A source privy to the development said "CIL (Coal India Ltd) may soon take up the issue to its board and discuss the fallout of the order of the Competition Commission. The board is expected to discuss the development in detail."
The Competition Commission of India (CCI) earlier this week had slapped a fine of Rs 1,773 crore on the company, the first major penalty on a state-owned company by the fair trade watchdog, for abusing its dominant position in fuel supplies.
Reacting to the development, Coal India had said that it would initiate "appropriate legal action".
"The Company is seized of the matter and appropriate legal action shall be initiated after the receipt of the copy of the order by post," Coal India (CIL) said in a filing to the BSE.
The CCI, in its order on December 9, said that CIL is operating independently of market forces and enjoys an undisputed dominance in the country for production and supply of non-coking coal.
Touching upon a host of issues related to coal supplies, including sampling and testing procedures, the regulator also ordered the world's largest coal miner to modify the fuel supply agreements (FSAs) after consulting stakeholders.
The fair trade regulator has also directed the company to cease and desist from anti-competitive practices.
The order came on complaints filed by Maharashtra State Power Generation Company and Gujarat State Electricity Corp against Coal India and three subsidiaries -- Mahanadi Coalfields, Western Coalfields and South Eastern Coalfields.
The quantum of penalty -- Rs 1,773.05 crore -- is equal to three per cent of the PSU's average turnover for the last three years.

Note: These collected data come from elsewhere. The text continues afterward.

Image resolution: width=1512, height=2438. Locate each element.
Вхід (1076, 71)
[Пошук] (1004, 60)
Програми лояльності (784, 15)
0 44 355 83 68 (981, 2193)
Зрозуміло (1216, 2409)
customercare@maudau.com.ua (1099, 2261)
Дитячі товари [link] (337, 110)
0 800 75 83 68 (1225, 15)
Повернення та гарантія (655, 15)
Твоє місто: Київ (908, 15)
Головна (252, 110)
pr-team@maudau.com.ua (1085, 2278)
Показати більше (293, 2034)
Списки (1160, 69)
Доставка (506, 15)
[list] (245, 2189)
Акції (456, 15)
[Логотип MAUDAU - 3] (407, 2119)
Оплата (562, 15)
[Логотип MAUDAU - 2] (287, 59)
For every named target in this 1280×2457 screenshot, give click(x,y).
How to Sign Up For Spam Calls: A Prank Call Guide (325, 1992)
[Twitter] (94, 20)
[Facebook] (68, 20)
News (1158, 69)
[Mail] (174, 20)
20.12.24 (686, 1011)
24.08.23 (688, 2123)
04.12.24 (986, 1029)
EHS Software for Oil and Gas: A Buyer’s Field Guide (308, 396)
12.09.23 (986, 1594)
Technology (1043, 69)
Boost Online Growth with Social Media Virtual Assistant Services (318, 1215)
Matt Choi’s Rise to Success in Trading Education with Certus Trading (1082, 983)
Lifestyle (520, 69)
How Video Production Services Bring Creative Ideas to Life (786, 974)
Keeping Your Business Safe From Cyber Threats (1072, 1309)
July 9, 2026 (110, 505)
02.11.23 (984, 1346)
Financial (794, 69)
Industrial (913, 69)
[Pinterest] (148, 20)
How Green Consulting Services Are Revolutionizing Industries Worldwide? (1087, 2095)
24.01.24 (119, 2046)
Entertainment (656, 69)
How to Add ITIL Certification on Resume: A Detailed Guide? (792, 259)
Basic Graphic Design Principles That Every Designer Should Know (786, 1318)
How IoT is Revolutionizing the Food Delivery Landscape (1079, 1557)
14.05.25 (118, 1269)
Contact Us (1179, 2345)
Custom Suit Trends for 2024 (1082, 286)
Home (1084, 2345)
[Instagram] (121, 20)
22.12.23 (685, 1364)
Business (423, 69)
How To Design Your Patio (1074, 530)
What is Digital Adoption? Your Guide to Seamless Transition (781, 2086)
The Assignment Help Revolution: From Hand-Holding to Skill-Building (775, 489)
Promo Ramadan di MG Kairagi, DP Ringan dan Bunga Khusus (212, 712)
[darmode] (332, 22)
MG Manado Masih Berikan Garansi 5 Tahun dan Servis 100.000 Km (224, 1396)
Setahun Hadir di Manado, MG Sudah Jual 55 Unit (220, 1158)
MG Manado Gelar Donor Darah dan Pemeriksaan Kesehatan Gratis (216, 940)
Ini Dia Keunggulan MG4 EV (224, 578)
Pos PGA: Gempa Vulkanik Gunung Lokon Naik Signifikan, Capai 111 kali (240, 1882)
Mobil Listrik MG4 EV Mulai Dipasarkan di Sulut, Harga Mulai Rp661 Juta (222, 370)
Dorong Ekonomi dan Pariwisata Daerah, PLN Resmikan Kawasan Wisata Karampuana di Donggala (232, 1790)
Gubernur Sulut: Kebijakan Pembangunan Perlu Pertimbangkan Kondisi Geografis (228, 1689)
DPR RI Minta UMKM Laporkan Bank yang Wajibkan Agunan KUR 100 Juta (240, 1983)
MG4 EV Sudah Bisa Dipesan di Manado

The ruling assumes significance since in recent times, Coal India has drawn flak for fuel shortages that have been hurting the country's power generation.
According to the CCI order, Coal India abused its dominance and did not try to evolve/draft/finalise terms and conditions of FSAs through a mutual bilateral process.
The Commission said that Coal India was "imposing unfair/discriminatory conditions in FSAs with power producers" that violate fair trade norms.
Besides, the CCI has directed Coal India to ensure parity between old and new power producers as well as between private and public sector power producers, "as far as practicable".